Certainly, there is potentially great benefit to a veteran under VA treatment for a mental health problem from having VA also counsel or provide needed mental health treatment to a spouse. We see no compelling reason to foreclose VA from making such services available to family members of OIF/OEF veterans. To the contrary, the family has a unique role to play in providing support, and it is entirely consistent with VA’s mission to help family members carry out that role. However the law now makes a distinction, relating to provision of family services, between a veteran being treated for a service-connected and a nonservice-connected condition. But it is noteworthy that VA is authorized to provide medical care and services (subject to a five-year time limit in the case of veterans) to OIF/OEF veterans who are not otherwise eligible for VA care. This special eligibility effectively treats the veteran who served in a combat theater on what amounts to a presumptive service-connected basis.

Given that the law effectively considers health problems experienced by combat veterans as though they are service-connected for treatment purposes, there appears no obvious rationale for treating an OIF/OEF veteran’s mental health problem differently for purposes of counseling family members. In fact, the language in current law, linking provision of family services to the goal of hospital discharge appears to be a relic of a long-abandoned provision of a prior eligibility law. Congress should have no hesitation about amending current law to enable family members of OIF/OEF veterans to get counseling and services that would enable them to better support the veteran in his/her treatment. ...

Ultimately, however, one might ask a broader question: [C]an and should the Department of Veterans Affairs pursue a broader role than it has to date in meeting the mental health needs of returning veterans, and by extension those of their families?

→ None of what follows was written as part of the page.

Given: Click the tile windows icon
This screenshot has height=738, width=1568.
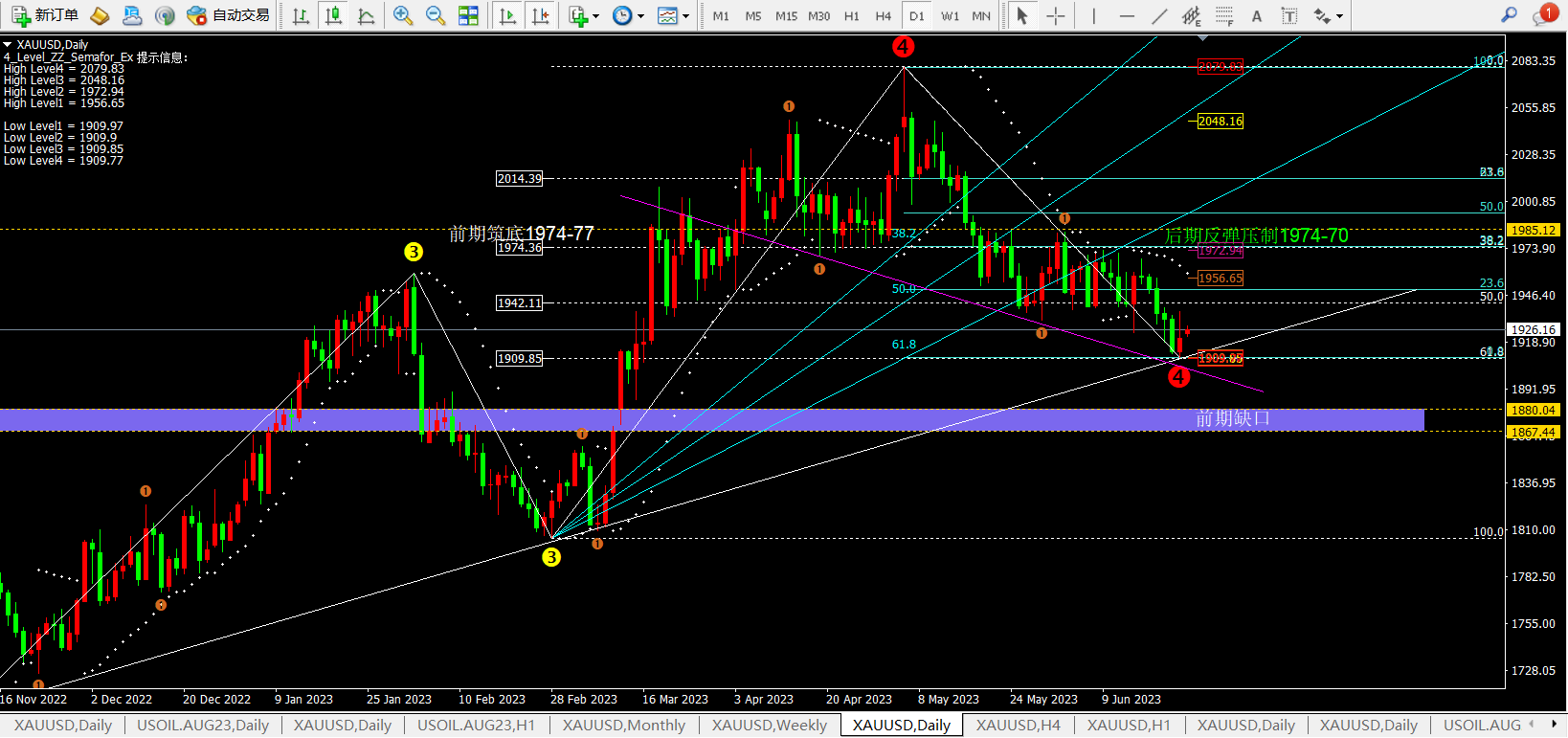Looking at the screenshot, I should [x=468, y=15].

Systemwide, VA has not mounted an effort to engage family members, a particularly striking lapse in the case of OIF/OEF veterans who are service-connected for PTSD or other mental health problems. In our view, the Department has also been timid and unimaginative in looking beyond its own facilities even to meet OIF/OEF veterans’ needs, and has been appropriately criticized for a largely passive stance in failing to reach out aggressively to the approximately 500 thousand OIF/OEF veterans and their families – a population at significant risk of readjustment and mental health problems -- who are not under VA care for any condition. Despite the limited reach of its facilities in rural America, VA has only minimally pursued opportunities for partnerships with community providers of mental health services, resulting in widespread disparities in access to mental health services. And it has failed to heed the advice of its expert advisory body, the Special Committee on PTSD which urged the Department to mount a program of education and support for all returning veterans and their families. It may be that such an undertaking is beyond the scope of the Department’s capacities, but – despite widespread and profound national concern regarding the mental health issues facing many OIF/OEF veterans and their families -- VA has clearly neither budgeted for such an initiative nor, to our knowledge, reached out to other potential partners (to include its sister agency, the Substance Abuse and Mental Health Services Administration) to assist in such an initiative.

Many others testified as well and additional professional health care organization representative and VA witness testimony is available at the House Veterans Affairs Committee website.